The ranunculus, a cold-hardy perennial, is known for layer upon delicate layer of vibrantly colored, paper-thin petals. Growing 12 to 24 inches tall with a 6- to 12-inch spread, ranunculus plants sport grass-green foliage and 3- to 10-inch wide blooms in a vast array of shades. Ranunculus flowers grow from tubers, shaped like a minuscule bunch of bananas, divided into four size classes, including jumbo, No. 1, No. 2 and No. 3. Whether planted individually, in decorative containers or in dramatic mass plantings, ranunculuses add extraordinary beauty to any landscape.

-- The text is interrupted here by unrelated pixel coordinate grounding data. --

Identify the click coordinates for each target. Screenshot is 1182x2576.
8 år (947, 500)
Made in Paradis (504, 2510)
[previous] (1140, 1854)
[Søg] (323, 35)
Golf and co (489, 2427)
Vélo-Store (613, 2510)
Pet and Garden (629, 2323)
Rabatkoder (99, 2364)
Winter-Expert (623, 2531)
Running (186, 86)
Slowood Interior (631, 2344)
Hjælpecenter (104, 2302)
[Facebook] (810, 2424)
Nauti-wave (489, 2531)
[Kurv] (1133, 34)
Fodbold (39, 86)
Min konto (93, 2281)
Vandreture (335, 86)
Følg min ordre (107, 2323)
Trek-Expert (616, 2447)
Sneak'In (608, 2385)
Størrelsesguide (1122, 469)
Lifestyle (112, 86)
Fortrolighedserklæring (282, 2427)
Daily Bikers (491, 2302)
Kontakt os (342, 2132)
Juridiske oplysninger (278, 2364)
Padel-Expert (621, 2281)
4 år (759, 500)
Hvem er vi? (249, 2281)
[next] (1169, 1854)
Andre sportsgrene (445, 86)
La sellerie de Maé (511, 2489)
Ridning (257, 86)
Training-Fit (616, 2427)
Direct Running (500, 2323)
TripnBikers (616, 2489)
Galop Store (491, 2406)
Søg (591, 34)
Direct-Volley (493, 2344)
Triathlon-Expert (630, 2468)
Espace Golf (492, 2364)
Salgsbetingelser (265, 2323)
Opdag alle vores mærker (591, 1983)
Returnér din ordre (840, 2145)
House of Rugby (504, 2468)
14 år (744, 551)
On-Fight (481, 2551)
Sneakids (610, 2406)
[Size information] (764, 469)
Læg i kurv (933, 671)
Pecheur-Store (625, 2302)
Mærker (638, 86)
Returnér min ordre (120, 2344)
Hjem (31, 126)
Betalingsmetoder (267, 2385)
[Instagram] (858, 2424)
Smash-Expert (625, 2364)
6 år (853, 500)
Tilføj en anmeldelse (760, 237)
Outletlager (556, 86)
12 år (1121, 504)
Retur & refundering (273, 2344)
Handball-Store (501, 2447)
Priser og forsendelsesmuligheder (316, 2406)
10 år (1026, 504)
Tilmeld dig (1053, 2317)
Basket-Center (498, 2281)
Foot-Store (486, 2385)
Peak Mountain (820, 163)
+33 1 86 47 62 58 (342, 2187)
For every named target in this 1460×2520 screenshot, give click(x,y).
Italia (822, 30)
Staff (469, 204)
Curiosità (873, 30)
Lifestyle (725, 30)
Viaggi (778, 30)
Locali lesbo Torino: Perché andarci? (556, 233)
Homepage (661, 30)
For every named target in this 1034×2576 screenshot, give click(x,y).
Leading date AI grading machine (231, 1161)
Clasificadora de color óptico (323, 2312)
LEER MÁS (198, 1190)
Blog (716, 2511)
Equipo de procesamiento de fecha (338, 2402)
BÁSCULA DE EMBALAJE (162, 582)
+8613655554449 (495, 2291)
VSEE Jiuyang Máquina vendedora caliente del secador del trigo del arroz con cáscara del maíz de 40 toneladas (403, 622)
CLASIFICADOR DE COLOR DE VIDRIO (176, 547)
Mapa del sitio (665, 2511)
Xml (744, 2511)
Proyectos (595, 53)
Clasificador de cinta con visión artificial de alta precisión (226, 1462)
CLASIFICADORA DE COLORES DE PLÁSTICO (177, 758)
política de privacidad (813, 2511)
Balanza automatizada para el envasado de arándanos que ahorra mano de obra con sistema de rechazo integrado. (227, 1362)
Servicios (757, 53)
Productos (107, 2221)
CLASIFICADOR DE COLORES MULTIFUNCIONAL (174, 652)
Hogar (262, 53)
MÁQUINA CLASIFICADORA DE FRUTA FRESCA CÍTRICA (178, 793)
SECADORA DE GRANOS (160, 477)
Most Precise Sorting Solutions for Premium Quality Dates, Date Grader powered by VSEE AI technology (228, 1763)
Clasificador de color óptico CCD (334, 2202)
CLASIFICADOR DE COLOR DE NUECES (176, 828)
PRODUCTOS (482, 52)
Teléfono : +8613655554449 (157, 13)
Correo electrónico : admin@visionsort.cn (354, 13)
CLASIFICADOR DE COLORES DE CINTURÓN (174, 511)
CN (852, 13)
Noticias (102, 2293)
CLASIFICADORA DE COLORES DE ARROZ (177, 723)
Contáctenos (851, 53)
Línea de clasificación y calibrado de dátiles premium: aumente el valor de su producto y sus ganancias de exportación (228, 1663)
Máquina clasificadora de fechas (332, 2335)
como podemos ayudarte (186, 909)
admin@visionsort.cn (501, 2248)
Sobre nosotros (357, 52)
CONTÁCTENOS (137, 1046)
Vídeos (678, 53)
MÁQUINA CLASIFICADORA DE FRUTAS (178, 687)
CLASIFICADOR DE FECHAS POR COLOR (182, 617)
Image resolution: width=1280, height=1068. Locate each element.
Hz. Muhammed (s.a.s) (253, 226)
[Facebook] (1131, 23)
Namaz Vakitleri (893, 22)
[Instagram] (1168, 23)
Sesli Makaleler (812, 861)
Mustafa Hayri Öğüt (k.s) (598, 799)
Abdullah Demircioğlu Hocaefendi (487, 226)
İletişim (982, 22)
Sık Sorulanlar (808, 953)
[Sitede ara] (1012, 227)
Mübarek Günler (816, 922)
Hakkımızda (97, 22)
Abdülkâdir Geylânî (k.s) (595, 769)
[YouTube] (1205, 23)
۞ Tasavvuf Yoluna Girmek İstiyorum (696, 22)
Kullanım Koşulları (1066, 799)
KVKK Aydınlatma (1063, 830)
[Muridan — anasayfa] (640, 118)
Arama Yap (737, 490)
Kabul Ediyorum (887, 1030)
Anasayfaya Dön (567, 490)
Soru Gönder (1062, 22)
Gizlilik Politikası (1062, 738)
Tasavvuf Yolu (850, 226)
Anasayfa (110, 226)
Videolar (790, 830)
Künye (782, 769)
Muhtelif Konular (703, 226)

Choose planting locations that offer well-draining soil and full sunlight. Equal amounts of coarse sand and organic compost can be worked into the planting site to improve drainage, especially for clay soil types.
Wait to plant ranunculus tubers until 1 to 2 weeks before the last frost for colder climates with harsh winters. In warmer climates, bulbs can be planted in late fall for late winter/early spring blooms.
Make a 1- to 2-inch hole and place the ranunculus tuber in with claws (resembling a bunch of tiny bananas) pointing down. Once the tuber is situated properly, cover with a thin layer of soil.
Space tubers according to type. Jumbo tubers should be planted 8 to 12 inches apart, while smaller tubers need only 4 to 6 inches of space.
Water tubers thoroughly to set, then cover with a 2- to 4-inch layer of mulch. The National Gardening Association recommends bark, straw or coco hulls.
Wait until sprouts appear before watering again. Germination typically takes 15 to 20 days.